The Coase Theorem and Endowment Effects
By Arnold Kling
There is a problem with the assignment of property rights on Karl Marx Street.
The street is in Griebnetzsee, a suburb of Berlin, and it sits on a hill overlooking a beautiful lake. It is very chic, with fancy villas. Truman, Churchill, and Stalin all were lodged in various houses along this street during the conference held in nearby Potsdam.
Down near the bottom of the hill, where part of the Berlin Wall used to stand, there is a path that would be very nice for pedestrians and bicyclists. If they could use it, bikers could ride all the way to Potsdam. However, some of the residents claim that the path is on their property, and they have set up bushes or other strong barriers. This forces walkers and bikers to instead ride down Karl Marx Street about one mile, until it ends, before they can join the path with no further obstructions.

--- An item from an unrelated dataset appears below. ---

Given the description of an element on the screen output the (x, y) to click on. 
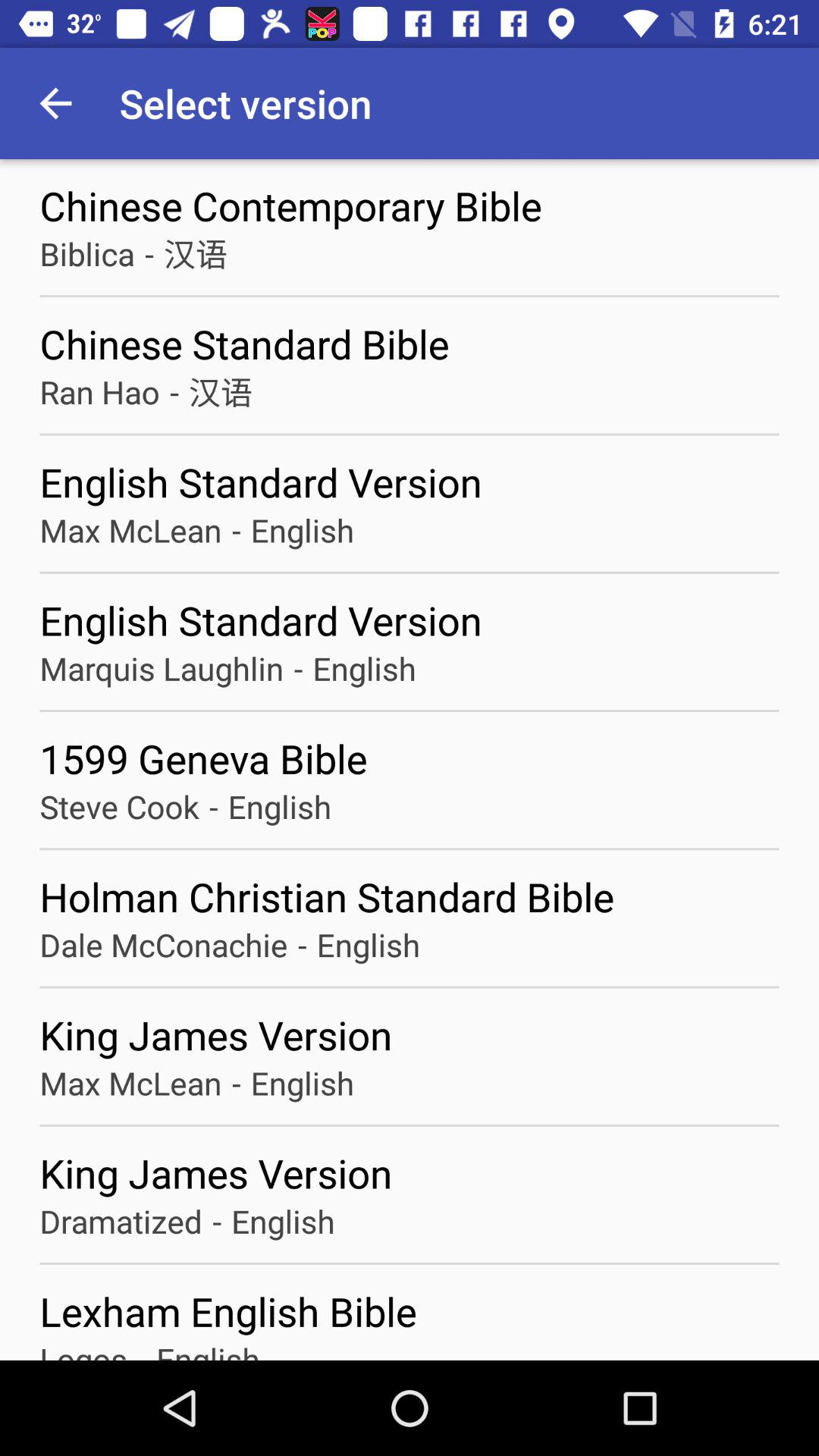
launch the icon next to the select version (55, 103)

The efficient solution is for bikers to be able to use the path. The Coase theorem says that we could arrive at the efficient solution with a clear assignment of property rights, and that it does not matter to whom those rights are given.
Suppose that every bicyclist carried a transponder that could be used for toll collection. If the rich residents have the property rights, then they can collect tolls from every biker who uses the path. Conversely, if the bikers have the property rights, then they would receive a “negative toll” every time they ride down Karl Marx Street because the bike path is blocked. The residents who set up the barriers on the path would be charged for these tolls. With the threat of these “negative tolls,” the residents probably would give in and unblock the paths.
My point about endowment effects is this. If you give the property rights to the rich residents, some of them might say, “I don’t care about collecting tolls. I have enough money. I don’t want bikers going through my property.” We might not see the efficient solution. On the other hand, if the bikers have the property rights, then my guess is that the threat of negative tolls would produce the efficient solution.